As Pollan points out in the film, that's no accident. "Bad calories" are cheaper because "those are the ones we're heavily subsidizing" via farm policies that favor crops like corn and soy. It's no accident either that the biggest predictor of obesity is income level. Or that diabetes is an epidemic.

"You're not seeing the real price tag when you go to the supermarket," says Kenner, who points out that an uninsured person with diabetes "could be paying $1000 a month for medicine. Is that 'cheaper' food? You can't have health-care [reform] in this country without changing the food system."

But how, exactly? The population of America in 1959 was about 180 million. Today, it's just under 310 million. It's inarguable that feeding that many people requires more than just a sun-dappled patchwork of rolling green fields, like the one on the cover of The Food of a Younger Land.

Clearly, corporations will have to continue to play huge roles in food production. But if there's no going back to the simple agrarian existence depicted in Kurlansky's book, that doesn't mean there can't be serious reform.

It won't be easy. Food, Inc. shows how agencies like the USDA and FDA — under both Democratic and Republican administrations — are oftentimes rife with alumni of the very corporations they're supposed to regulate.

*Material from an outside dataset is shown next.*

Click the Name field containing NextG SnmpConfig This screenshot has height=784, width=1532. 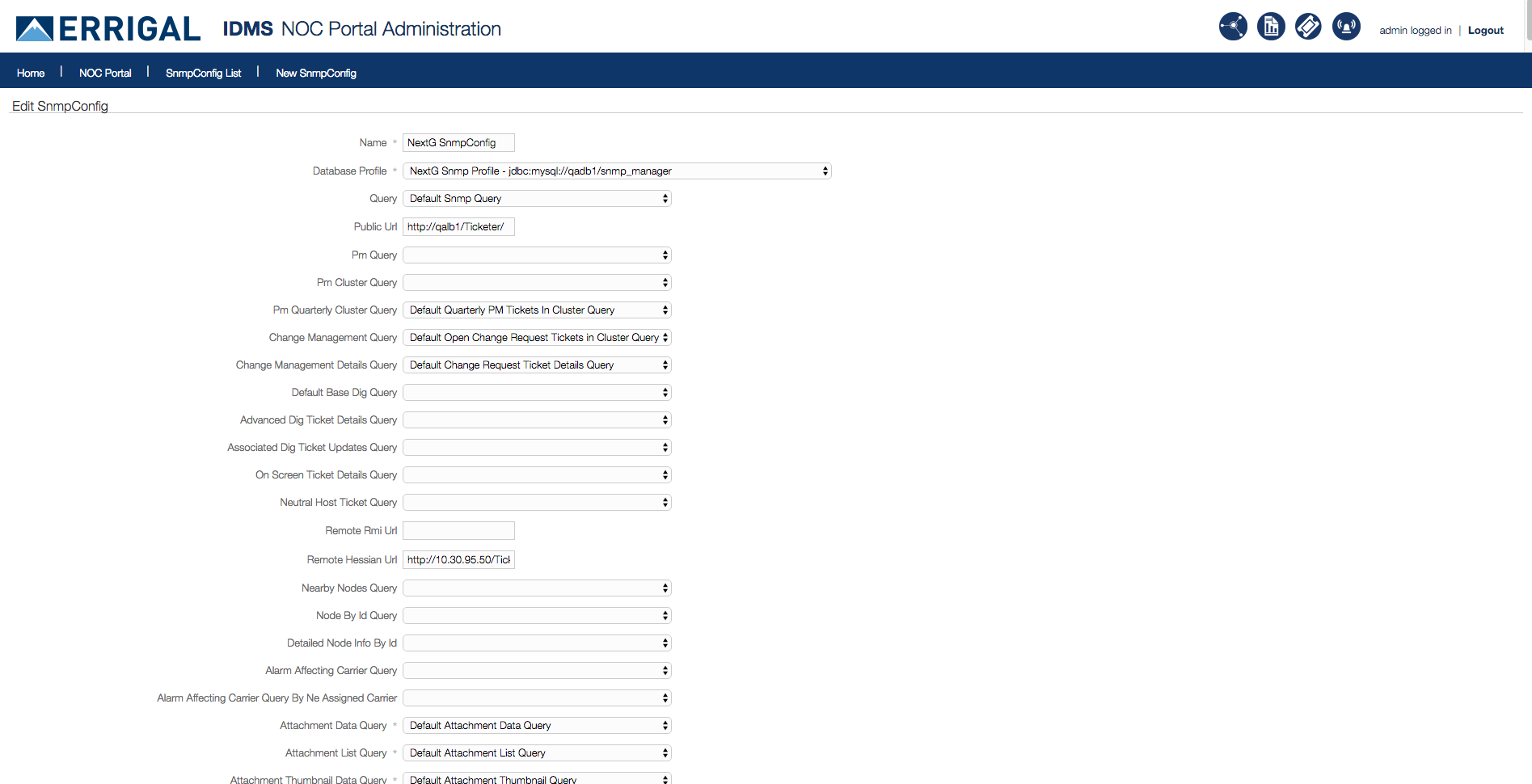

Meanwhile, it introduces us to Barbara Kowalcyk, whose toddler, Kevin, died in agony after contracting E. coli from tainted meat. And we're told that the FDA's food-safety inspections dropped precipitously in the past three decades.

"With all the scientific advancement, the irony is that food hasn't gotten safer," says Kenner. "There's always been food-borne illness, but we're probably more vulnerable to it now than we've ever been." (Lest we forget, the genetic ancestor of H1N1 swine flu was bred and spread on a factory farm.)

Kenner sees parallels between agribusiness and another industry that was forced to change its ways. The tobacco companies, too, "had incredible wealth," he argues. "Incredible power. Totally connected to government. And they put out misleading information about the health effects of their product. But we beat tobacco."

Beyond ceasing subsidies for unhealthy foods, the goal could be to increase subsidies for locally grown produce, say, and grass-grazed meat. Sadly — not least for the members of the "Michael Pollan for Secretary of Agriculture" Facebook group — that seems unlikely, at least in the near term. After all, new AgSec Tom Vilsack comes from Iowa ("the Tall Corn State"), and his appointment won cheers from the Corn Refiners Association and jeers from the Organic Consumers Association.